RIAU24.COM - Sejak menjabat sebagai Presiden, Joko Widodo (Jokowi) selalu menggembar-gemborkan pembangunan infrastruktur. Salah satu alasannya, Infrastruktur dibangun untuk meningkatkan daya saing.
Menurut Jokowi, pembangunan infrastruktur bertujuan untuk memangkas biaya ekonomi dan menciptakan efisiensi. Hasilnya adalah ekonomi yang berdaya saing, bisa berkompetisi dengan negara-negara lainnya.
Demi membangun infrastruktur, Jokowi mereformasi Anggaran Pendapatan dan Belanja Negara (APBN). Belanja-belanja konsumtif seperti subsidi dipangkas dan dialihkan ke anggaran produktif belanja modal. Pada 2015, anggaran infrastruktur dalam APBN bernilai Rp 256,1 triliun. Tahun ini, pos tersebut mendapat anggaran Rp 415 triliun.
Akan tetapi, kabar kurang sedap datang dari World Economic Forum. Seperti dilansir CNBC Indonesia, dalam laporan Global Competitiveness Report 2019, Indonesia berada di peringkat 50 dari 141 negara.

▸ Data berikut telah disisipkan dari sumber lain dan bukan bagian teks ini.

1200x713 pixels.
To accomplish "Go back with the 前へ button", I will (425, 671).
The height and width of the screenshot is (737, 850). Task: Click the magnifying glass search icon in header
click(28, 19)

Turun lima setrip dibandingkan tahun sebelumnya.
Dalam laporan WEF, Indonesia mengumpulkan skor 64,6 atau turun tipis 0,3 dibandingkan tahun lalu. Adapun kekuatan utama Indonesia menurut WEF adalah pasar dengan nilai 82,4 dan stabilitas ekonomi dengan poin 90.
Sementara itu, Singapura menempati urutan pertama dalam laporan tersebut sebagai negara yang memiliki daya saing terbaik dengan skor 84,8. Di Asia Tenggara, Indonesia berada di posisi keempat setelah Singapura yakni Malaysia, Thailand, Filipina, dan Vietnam.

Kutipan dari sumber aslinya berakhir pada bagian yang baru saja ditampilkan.